Amid the Brexit headlines it’s easy to forget that life still goes on, and life-threatening crises still exist, in other parts of the world.

While politicians in this country focus inward, brave health workers around the world are fighting impossible battles against infections and diseases which are increasingly resistant to the drugs available to treat them. We are running out of drugs to treat waterborne diseases like typhoid and cholera, as well as the infections which newborn babies are most likely to contract and die from the simple act of being born in a place that isn’t clean – bacteria like Klebsiella and E. coli.

None of these would even be an issue if every single one of those healthcare facilities and every single one of those communities had what we take for granted every day: safe water that runs from our taps when we need it, safe and reliable sewerage systems and rigorous hospital hygiene.

Now the exciting news: There is action happening to set this right. In Geneva this week, a selected group of health ministers and policymakers from around the world are meeting to set out what will constitute international health priorities over the coming year, to better address the global health crises which claim lives even as you read these words. Their decisions will set the agenda for the World Health Assembly in May, where the UK has an important voice.

Among the proposals before the Executive Board of the World Health Organization are a resolution for water, sanitation and hygiene in all healthcare facilities, as essential to good healthcare. It is so desperately needed.

In a recent visit to Malawi, a WaterAid researcher heard first-hand what impact poor water, sanitation and hygiene has on disease prevention.

“We have seen an increase in patients returning with the same illness after being given antibiotics,” said Rhodney Chaula, senior clinical officer at Kasunga District Hospital. “We have seen deaths when a p atient doesn’t respond to antibiotics, and doesn’t make it. For this, typhoid is a big one. We don’t have an exact number of deaths, but there have been more people returning and not responding to treatment, and an increase in deaths.”  

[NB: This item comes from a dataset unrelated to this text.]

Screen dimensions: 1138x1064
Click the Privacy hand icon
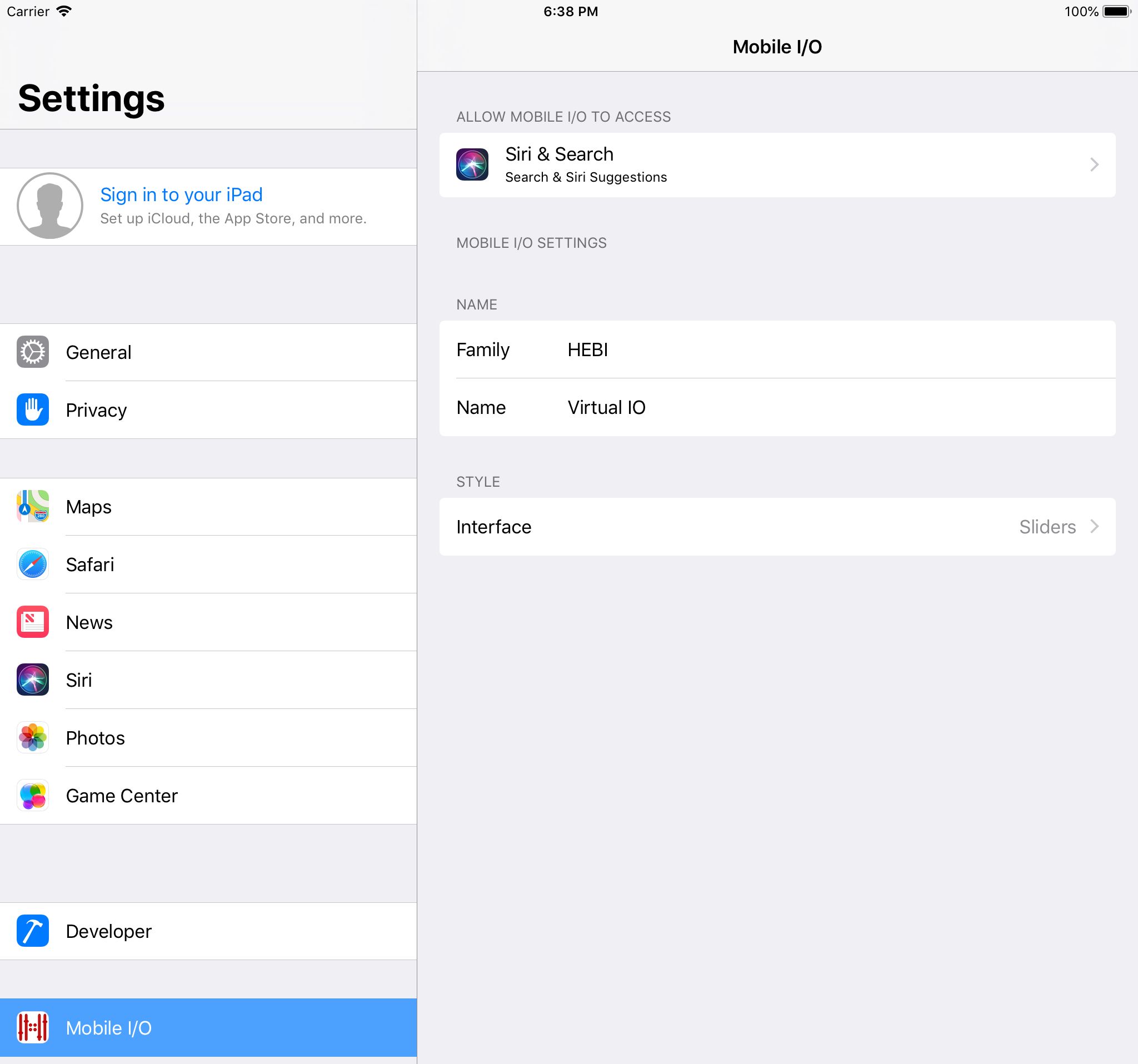[33, 410]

This struggle is set amid daunting odds: In Malawi, 574 women out of every 100,000 dies during or immediately after childbirth; in the UK, that number is just 9. An estimated 29 babies out of every 1,000 births will not survive their first month.

As rates of resistant infections rise, we know that even if mothers and babies make it back to the health centre to be prescribed antibiotics, they still may not survive.

UK aid is working to change this story: in Malawi, where studies in some regions have found up to 97% of typhoid cases have become resistant to multiple drugs due in part to the use and misuse of antibiotics, WaterAid’s Deliver Life project is bringing water, sanitation and hygiene to 16 healthcare facilities – funded by UK aid from the generosity of the British people.

But this situation is not limited to Malawi. No one should have to suffer from diseases that were eliminated in the UK 150 years ago. No one should have to give birth in an unsafe and dirty healthcare facility, with those first joyful moments with a new-born darkened by fear of infection transmitted by used gloves or a dirty bed.

Yet figures from the OECD suggest that UK aid commitments to water, sanitation and hygiene are falling – by as much as 67% from 2016 to 2017. This is an alarming trend which, put simply, threatens global health.     

The UK has already acknowledged that superbugs pose as great a threat to humanity as climate change. At this critical moment, the UK government has a contribution to make to change this deplorable situation, by continuing its global leadership in foreign aid, and giving priority to water, sanitation and hygiene programmes in hospitals, schools and communities.

Water and sanitation are human rights. We simply cannot expect healthcare workers without adequate water, sanitation and hygiene to provide health services that will keep patients safe. And in today’s globalised world, a drug-resistant infection in one part of the world will soon travel much closer to home. This is an issue that concerns us all.